Don't misunderstand. Glimpses beyond the Veil have allowed me a better comprehension of the mechanics of reality manipulation. Something is out there that hints at an even greater reality, but I don't think it can be defined through our normal references.

If my will and my awareness continue beyond death, then my reality will be something entirely different than what I can conceive from my current vantage. For me, heaven and hell are both and together a part of my life; not a destination.

"Perception is based on differentiations that rely on both time and space"

 We learn, if One pays attention, quite a lot in our sleep period. I noticed that

time is accelerated in dream time. This is my observation and it works for me.

 Awhile ago someone at SETI asked " If the Universe is Expanding, What is it

>moving aside it passes. Some also state that our 'Existence' is connected at the

Quantum Level, thus allowing One to 'Program' One's self, per-say.

 Death is a beginning. If one understands that we are just a phase relationship in Energy.   

I guess the SETI question wasn't posed properly, since the universe's apparent expansion is only in reference to itself, but all else you say is true. Sleep and dreaming still involve the body; consciousness is just in low-power mode for recharging. I also hope that death is a beginning, or at least a change in perception, not the End. Faith is what allows the next instant of awareness, and I hope that I can continue to anticipate for as long as I can appreciate.

I am happy that my little essay has finally evoked some thoughtful responses. My purpose in writing it was not to portray what an afterlife might actually be like, but to destroy, through satire and humor, the validity of the Christian goal in life, which has traditionally been the attainment of heaven. I recently overheard some nuns praying one of the classical prayers of the Catholic church, which said (I must paraphrase it), "O Jesus, save us from the fires of hell, and lead us into the everlasting joys of heaven." My version of the prayer would be (of course the nuns would not like this), "O Self that I am, that does not truly exist, free me from the desire for heaven, that I might fearlessly go into hell in order to bring a modicum of happiness to its inhabitants." My purpose in praying this prayer is not to make a claim that heaven or hell actually exist in the "afterworld", I am really stating an ethical position. As a bodhisattva (perhaps I am actually an anti-bodhisattva) I naturally wish to enter Nirvana instead of heaven, if not now then at the end of time. I will be content if my Nirvana is simply a cessation of existence, for then at least I will not suffer any more.

You can thank the Egyptians for their influence on Christianity.

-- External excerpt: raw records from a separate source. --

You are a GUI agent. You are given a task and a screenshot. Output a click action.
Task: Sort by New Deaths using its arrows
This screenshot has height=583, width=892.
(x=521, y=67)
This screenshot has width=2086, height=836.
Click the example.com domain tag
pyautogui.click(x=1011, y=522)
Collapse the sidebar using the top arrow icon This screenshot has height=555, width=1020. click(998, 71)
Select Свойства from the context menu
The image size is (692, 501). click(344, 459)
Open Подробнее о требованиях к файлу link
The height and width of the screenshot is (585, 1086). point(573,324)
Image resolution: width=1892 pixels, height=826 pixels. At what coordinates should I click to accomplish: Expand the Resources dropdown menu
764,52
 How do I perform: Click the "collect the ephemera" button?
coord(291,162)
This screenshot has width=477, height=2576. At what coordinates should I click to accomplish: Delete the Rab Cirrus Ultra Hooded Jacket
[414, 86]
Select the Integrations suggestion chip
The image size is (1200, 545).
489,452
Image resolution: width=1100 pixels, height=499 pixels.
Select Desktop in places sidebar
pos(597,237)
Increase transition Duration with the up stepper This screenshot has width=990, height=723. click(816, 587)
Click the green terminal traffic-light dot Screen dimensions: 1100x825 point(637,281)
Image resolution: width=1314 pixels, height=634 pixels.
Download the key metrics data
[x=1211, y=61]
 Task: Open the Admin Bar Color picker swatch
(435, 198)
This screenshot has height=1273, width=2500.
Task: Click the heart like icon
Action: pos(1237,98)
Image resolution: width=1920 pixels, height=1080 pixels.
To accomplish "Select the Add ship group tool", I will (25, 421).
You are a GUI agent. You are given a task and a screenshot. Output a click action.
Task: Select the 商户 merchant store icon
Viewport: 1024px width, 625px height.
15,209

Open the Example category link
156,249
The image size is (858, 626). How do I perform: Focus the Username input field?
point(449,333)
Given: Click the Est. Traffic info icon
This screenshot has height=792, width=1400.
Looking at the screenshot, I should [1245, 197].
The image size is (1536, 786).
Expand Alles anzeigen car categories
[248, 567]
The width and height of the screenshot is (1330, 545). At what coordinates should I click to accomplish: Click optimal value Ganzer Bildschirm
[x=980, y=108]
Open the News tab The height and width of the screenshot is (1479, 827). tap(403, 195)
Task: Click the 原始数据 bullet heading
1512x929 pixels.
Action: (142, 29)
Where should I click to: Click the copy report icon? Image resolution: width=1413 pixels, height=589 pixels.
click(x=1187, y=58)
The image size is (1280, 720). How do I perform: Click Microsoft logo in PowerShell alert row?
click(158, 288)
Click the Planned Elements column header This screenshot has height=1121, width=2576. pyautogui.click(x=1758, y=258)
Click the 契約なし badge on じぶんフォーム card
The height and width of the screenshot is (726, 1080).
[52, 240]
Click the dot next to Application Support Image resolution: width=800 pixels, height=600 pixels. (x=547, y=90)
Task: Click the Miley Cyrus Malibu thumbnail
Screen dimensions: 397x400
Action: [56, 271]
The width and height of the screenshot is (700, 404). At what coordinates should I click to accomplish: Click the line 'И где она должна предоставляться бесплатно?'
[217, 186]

They were all about gaining immortality in the afterlife.

Having to exist for eternity with total actuality and no more potentiality sounds like Hell.  Being around all the people for eternity who want to see me in heaven sounds like Hell.  However, think of how much more fun existence would be if each life at this level is a day in a 'macro-existence'.  Upon death, you wake up an advanced Cephalopod unhooking from a human virtual environment.  You will return to work tomorrow for another run.